And because she’d lived in the same house with a killer for
most of her life, she recognized another one when she saw him.
He spoke, shattering the tense silence. “It’s late. You
shouldn’t be out here alone.”
His voice was husky and deep, rough like he didn’t use it
much, and completely emotionless. He might as well have asked what time it was
or noted that the grass was green. She couldn’t tell if he’d intended his
comment to be a warning or a threat. Or simply a statement like the sky is
blue.
She pulled herself up to her full height—which wasn’t very
impressive—and tried to put on the privileged, icy aura she adopted when all
else failed. She infused prim frost into her tone, something her stepfather had
forced her to learn, when she said, “And you would be?”
He tilted his head to one side as he considered her.
“Roses,” he murmured.
He said it so quietly she suspected she wasn’t supposed to
hear his comment. Or maybe he just didn’t realize he’d spoken aloud.
“Are you going to answer my question or should I call the
police?” she asked, still in that same clipped tone.

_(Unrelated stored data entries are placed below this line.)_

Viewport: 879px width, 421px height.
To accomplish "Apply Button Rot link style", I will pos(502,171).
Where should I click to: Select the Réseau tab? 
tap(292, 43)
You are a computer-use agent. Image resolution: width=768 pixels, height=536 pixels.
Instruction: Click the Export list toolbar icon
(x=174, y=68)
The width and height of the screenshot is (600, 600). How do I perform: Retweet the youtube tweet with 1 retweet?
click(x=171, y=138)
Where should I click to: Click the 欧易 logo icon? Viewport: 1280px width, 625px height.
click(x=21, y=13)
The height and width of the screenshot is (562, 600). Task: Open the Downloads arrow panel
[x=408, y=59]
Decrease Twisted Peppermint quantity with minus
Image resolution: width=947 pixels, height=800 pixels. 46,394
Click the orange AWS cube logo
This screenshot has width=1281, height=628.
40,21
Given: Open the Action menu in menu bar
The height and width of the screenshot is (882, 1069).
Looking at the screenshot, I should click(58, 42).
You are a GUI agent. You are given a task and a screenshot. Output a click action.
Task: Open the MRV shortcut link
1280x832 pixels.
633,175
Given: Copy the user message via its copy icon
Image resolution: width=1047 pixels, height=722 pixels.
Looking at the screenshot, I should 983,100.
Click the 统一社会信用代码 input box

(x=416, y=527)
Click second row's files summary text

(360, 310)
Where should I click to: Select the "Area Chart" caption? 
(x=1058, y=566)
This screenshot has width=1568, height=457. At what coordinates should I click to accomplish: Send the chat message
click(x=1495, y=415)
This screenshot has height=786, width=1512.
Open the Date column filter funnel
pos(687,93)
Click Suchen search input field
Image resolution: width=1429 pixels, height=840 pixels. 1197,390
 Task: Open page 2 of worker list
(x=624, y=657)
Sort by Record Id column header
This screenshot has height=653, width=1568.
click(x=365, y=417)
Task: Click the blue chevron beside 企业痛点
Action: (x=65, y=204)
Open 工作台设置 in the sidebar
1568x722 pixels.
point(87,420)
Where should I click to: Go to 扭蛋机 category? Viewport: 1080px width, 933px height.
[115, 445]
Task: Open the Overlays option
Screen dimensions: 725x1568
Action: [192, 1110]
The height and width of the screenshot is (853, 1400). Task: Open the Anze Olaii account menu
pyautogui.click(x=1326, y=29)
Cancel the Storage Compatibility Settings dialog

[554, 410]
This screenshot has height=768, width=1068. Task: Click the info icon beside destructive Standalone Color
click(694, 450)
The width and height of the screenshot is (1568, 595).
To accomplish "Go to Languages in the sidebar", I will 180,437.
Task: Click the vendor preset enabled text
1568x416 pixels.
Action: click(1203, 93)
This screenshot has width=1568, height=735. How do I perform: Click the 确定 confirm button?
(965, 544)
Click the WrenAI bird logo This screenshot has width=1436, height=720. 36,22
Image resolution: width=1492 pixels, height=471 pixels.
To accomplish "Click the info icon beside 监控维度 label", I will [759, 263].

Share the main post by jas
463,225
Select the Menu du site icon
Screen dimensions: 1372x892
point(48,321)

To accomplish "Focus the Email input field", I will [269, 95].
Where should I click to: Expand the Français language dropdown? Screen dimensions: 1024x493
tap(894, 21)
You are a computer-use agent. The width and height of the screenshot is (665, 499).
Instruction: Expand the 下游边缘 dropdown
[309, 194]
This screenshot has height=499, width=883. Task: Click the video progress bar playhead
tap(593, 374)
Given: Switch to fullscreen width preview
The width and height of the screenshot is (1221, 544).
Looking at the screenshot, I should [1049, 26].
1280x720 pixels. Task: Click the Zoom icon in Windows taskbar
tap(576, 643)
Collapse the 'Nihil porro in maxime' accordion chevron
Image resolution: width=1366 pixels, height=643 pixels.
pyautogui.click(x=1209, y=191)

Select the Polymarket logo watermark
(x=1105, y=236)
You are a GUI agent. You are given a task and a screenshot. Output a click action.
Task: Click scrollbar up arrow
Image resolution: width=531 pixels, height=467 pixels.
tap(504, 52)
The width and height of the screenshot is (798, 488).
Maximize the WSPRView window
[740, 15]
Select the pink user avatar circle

“You don’t have a phone with you.”
She blinked. He couldn’t possibly know that. She had left
her cell behind on purpose, but she was wearing loose clothing with pockets.
She could easily have it.
To make her point, she reached into her pocket, pretending
to grip a phone that wasn’t there. “I will call the cops, whoever you are. I
suggest you leave.”
“Who was in the ambulance?”
Again, surprise made her blink. “You’ve been watching my
home? Are you a paparazzi? I assure you, there’s no story here.”
His shoulders moved, just a little, not a threat but…a
gesture she couldn’t interpret.
“Who was in the ambulance?” he asked again.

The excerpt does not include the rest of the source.